Microsoft makes two contradictory recommendations, and many individuals utilize DbContexts in very different ways.

Those contradict each other because your DbContext is stored for no purpose if your Request is doing a lot of irrelevant Db things. As a result, keeping your DbContext alive while your request is just waiting for random things to happen is a waste…

Many individuals that follow rule 1 keep their DbContexts in their “Repository pattern” and build a new Instance for each Database Query, resulting in X*DbContext per Request.

They simply obtain their data and rid of the context as quickly as possible. Many individuals regard this to be a perfectly acceptable practice. While this has the advantage of using your database resources for the shortest amount of time, it plainly compromises all of EF’s UnitOfWork and Caching goodies.

Keeping a single multifunctional DbContext instance alive optimizes the benefits of caching, however because DbContext is not thread safe and each Web request runs on its own thread, the longest you can keep it alive is a DbContext per Request.

So the EF team’s proposal to use one Db Context per request is clearly predicated on the idea that in a Web Application, a UnitOfWork will most likely be contained within a single request with a single thread. As a result, the ideal benefit of UnitOfWork and Caching is one DbContext per request.

However, this is not always the case. Having a new DbContext for Post-Request Logging on async threads is perfectly okay to me because I consider logging to be a separate UnitOfWork.

Finally, it appears that the lifespan of a DbContext is limited to these two parameters. Thread and UnitOfWork

Answered by Anestis Kivranoglou

Solution #3

There isn’t a single response that actually answers the question. The OP did not inquire about a singleton/per-application DbContext design; rather, he inquired about a per-(web)request design and what benefits could be available.

Because Mehdi is a terrific resource, I’ll mention

Keep in mind that there are disadvantages as well. There are many more resources on the issue at that link.

Just in case someone else comes across this question and isn’t distracted by answers that don’t actually answer the issue, I’m publishing this.

Answered by user4893106

Solution #4

I’m quite sure it’s because the DbContext isn’t thread safe at all. As a result, distributing the item is never a good idea.

Answered by Ian

Solution #5

The fact that DbContext cannot cancel modifications isn’t really addressed in the question or the conversation.
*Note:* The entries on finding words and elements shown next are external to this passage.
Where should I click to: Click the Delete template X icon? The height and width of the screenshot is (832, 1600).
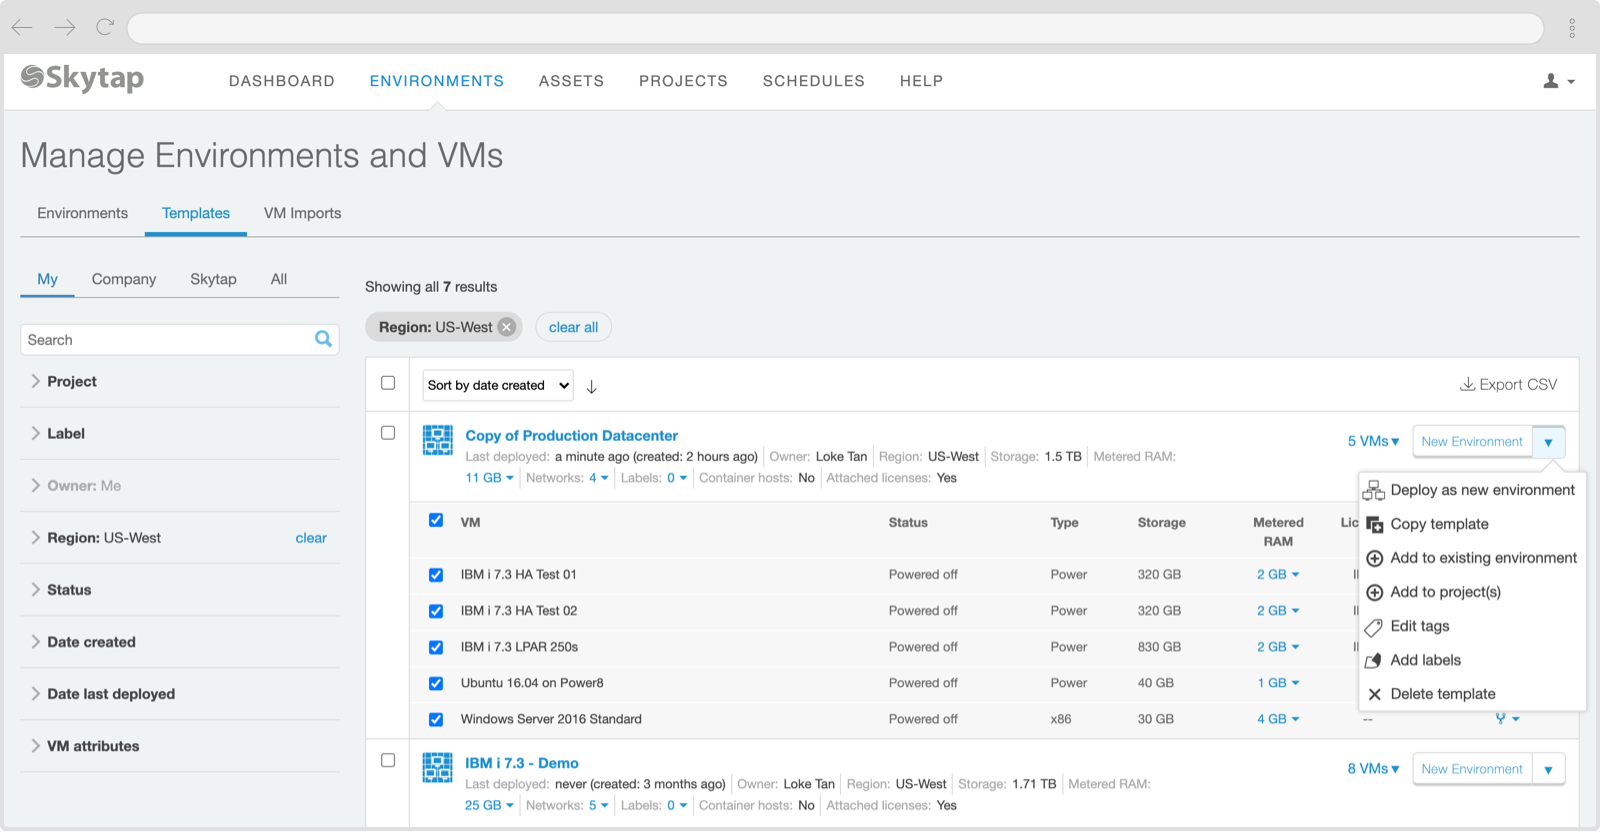[1375, 694]
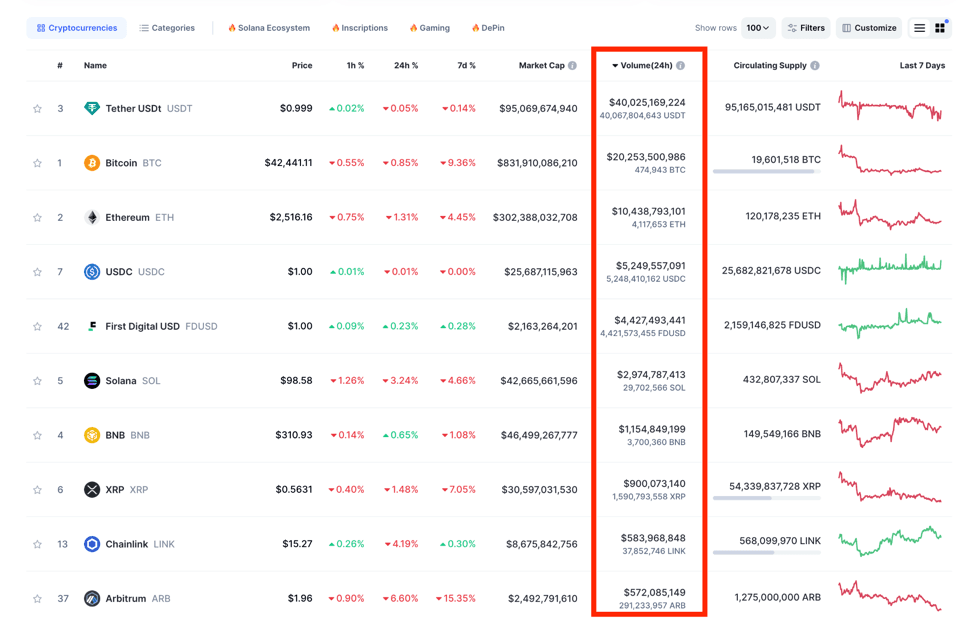
Task: Switch to grid view icon
Action: point(940,28)
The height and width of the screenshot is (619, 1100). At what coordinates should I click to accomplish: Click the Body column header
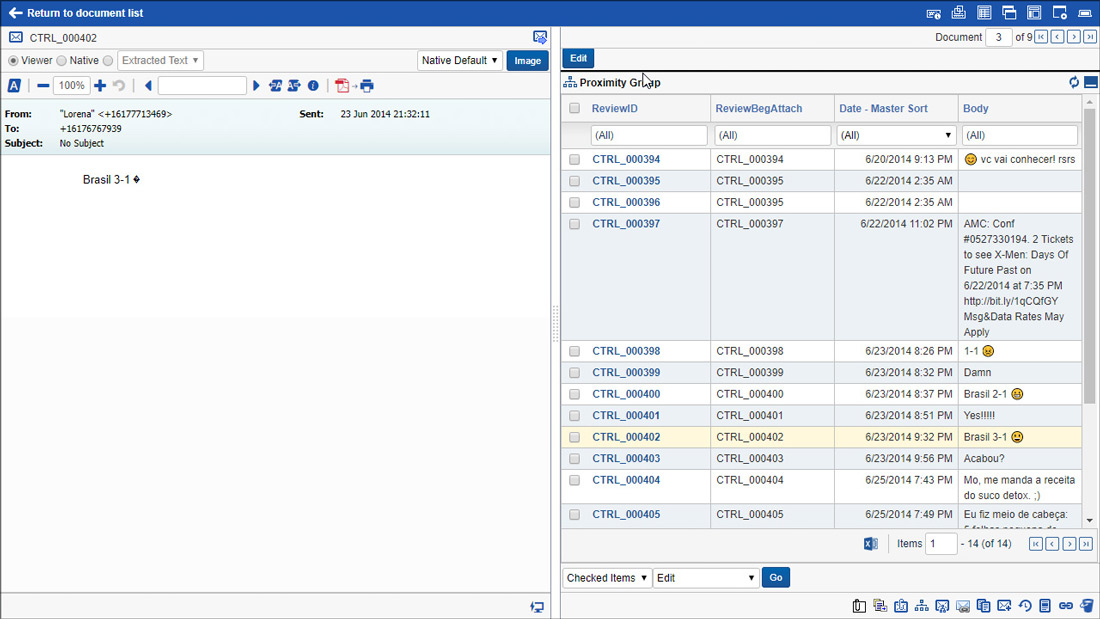click(975, 108)
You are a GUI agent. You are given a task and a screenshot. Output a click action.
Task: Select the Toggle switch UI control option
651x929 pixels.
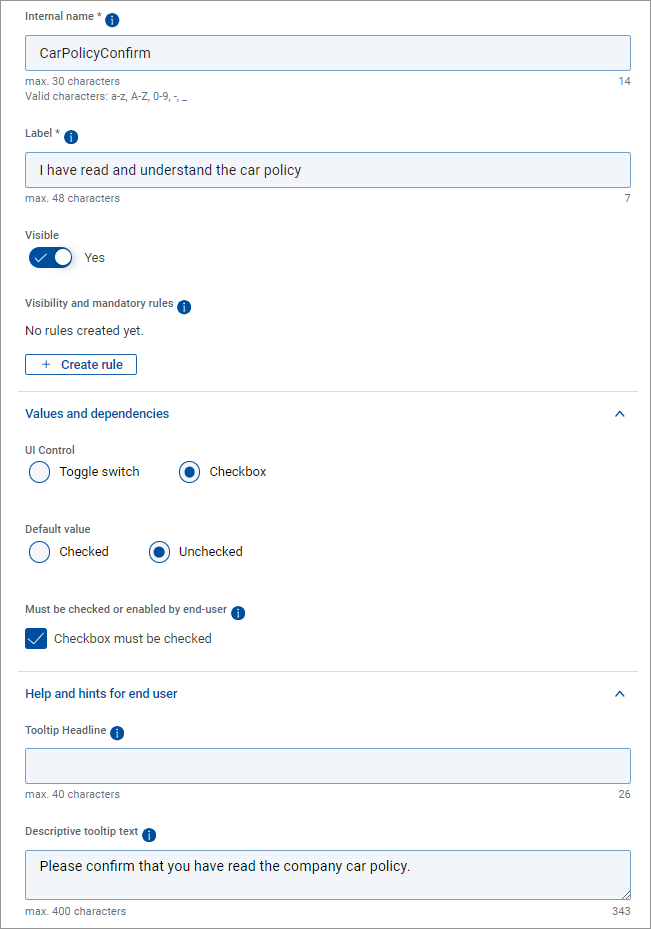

You may submit modifications but not clear the change tree, thus if you utilize a per request context and need to discard changes for whatever reason, you’re out of luck.

Personally, I generate DbContext instances as needed, usually to attach to business components that can recreate the context if necessary. Instead of being obliged to use a single instance, I have control over the process. I also don’t have to create the DbContext every time the controller starts up, regardless of whether it’ll be needed. If I still require per-request instances, I can either construct them in the CTOR (through DI or manually) or in each controller method as needed. Personally, I prefer the latter approach because it allows me to avoid creating DbContext instances when they aren’t required.

It also depends on whatever way you look at it. Per-request instances have never made sense to me. Is it true that the DbContext belongs in the Http Request? That’s the incorrect place to be in terms of behavior. Your context should be created by your business components, not by the Http request. Then you can develop or discard your business components as needed, without having to worry about the context’s lifespan.